[Task material]
• • •
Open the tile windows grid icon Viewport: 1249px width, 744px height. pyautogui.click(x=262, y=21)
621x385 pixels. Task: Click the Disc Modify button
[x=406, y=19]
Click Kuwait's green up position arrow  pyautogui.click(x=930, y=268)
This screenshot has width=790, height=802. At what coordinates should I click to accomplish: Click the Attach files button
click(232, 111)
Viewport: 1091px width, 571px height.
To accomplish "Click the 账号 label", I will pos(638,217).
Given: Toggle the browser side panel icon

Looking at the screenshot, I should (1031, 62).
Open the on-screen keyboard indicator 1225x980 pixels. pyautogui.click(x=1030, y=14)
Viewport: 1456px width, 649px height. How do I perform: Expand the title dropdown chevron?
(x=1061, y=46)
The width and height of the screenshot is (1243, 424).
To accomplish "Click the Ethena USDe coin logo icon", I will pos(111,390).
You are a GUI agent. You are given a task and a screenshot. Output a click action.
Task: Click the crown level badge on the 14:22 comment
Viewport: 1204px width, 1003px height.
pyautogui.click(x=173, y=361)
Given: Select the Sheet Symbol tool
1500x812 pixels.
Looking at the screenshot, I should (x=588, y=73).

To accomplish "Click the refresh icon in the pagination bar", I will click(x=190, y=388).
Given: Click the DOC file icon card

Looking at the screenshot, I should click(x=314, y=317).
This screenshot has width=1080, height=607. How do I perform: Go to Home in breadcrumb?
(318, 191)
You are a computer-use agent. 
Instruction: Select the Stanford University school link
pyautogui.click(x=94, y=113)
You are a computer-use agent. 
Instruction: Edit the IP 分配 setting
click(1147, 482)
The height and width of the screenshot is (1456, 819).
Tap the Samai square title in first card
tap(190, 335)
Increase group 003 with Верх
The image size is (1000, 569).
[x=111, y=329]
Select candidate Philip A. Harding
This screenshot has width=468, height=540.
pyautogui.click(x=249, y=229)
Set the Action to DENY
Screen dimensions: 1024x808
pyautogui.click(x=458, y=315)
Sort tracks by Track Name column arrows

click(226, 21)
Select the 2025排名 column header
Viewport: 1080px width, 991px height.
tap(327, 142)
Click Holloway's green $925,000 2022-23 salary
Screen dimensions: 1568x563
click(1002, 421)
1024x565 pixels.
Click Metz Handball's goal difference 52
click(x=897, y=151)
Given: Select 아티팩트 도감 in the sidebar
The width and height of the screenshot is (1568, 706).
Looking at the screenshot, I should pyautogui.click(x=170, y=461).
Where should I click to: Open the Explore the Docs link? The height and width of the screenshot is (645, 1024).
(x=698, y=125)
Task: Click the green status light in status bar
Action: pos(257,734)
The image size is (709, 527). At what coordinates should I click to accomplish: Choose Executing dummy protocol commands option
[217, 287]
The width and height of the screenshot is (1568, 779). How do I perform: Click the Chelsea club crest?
• • •
Recite the full listing above exactly.

[Task response]
Open the tile windows grid icon Viewport: 1249px width, 744px height. pyautogui.click(x=262, y=21)
621x385 pixels. Task: Click the Disc Modify button
[x=406, y=19]
Click Kuwait's green up position arrow  pyautogui.click(x=930, y=268)
This screenshot has width=790, height=802. At what coordinates should I click to accomplish: Click the Attach files button
click(232, 111)
Viewport: 1091px width, 571px height.
To accomplish "Click the 账号 label", I will pos(638,217).
Given: Toggle the browser side panel icon

Looking at the screenshot, I should (1031, 62).
Open the on-screen keyboard indicator 1225x980 pixels. pyautogui.click(x=1030, y=14)
Viewport: 1456px width, 649px height. How do I perform: Expand the title dropdown chevron?
(x=1061, y=46)
The width and height of the screenshot is (1243, 424).
To accomplish "Click the Ethena USDe coin logo icon", I will pos(111,390).
You are a GUI agent. You are given a task and a screenshot. Output a click action.
Task: Click the crown level badge on the 14:22 comment
Viewport: 1204px width, 1003px height.
pyautogui.click(x=173, y=361)
Given: Select the Sheet Symbol tool
1500x812 pixels.
Looking at the screenshot, I should (x=588, y=73).

To accomplish "Click the refresh icon in the pagination bar", I will click(x=190, y=388).
Given: Click the DOC file icon card

Looking at the screenshot, I should click(x=314, y=317).
This screenshot has width=1080, height=607. How do I perform: Go to Home in breadcrumb?
(318, 191)
You are a computer-use agent. 
Instruction: Select the Stanford University school link
pyautogui.click(x=94, y=113)
You are a computer-use agent. 
Instruction: Edit the IP 分配 setting
click(1147, 482)
The height and width of the screenshot is (1456, 819).
Tap the Samai square title in first card
tap(190, 335)
Increase group 003 with Верх
The image size is (1000, 569).
[x=111, y=329]
Select candidate Philip A. Harding
This screenshot has width=468, height=540.
pyautogui.click(x=249, y=229)
Set the Action to DENY
Screen dimensions: 1024x808
pyautogui.click(x=458, y=315)
Sort tracks by Track Name column arrows

click(226, 21)
Select the 2025排名 column header
Viewport: 1080px width, 991px height.
tap(327, 142)
Click Holloway's green $925,000 2022-23 salary
Screen dimensions: 1568x563
click(1002, 421)
1024x565 pixels.
Click Metz Handball's goal difference 52
click(x=897, y=151)
Given: Select 아티팩트 도감 in the sidebar
The width and height of the screenshot is (1568, 706).
Looking at the screenshot, I should pyautogui.click(x=170, y=461).
Where should I click to: Open the Explore the Docs link? The height and width of the screenshot is (645, 1024).
(x=698, y=125)
Task: Click the green status light in status bar
Action: pos(257,734)
The image size is (709, 527). At what coordinates should I click to accomplish: Choose Executing dummy protocol commands option
[217, 287]
The width and height of the screenshot is (1568, 779). How do I perform: Click the Chelsea club crest?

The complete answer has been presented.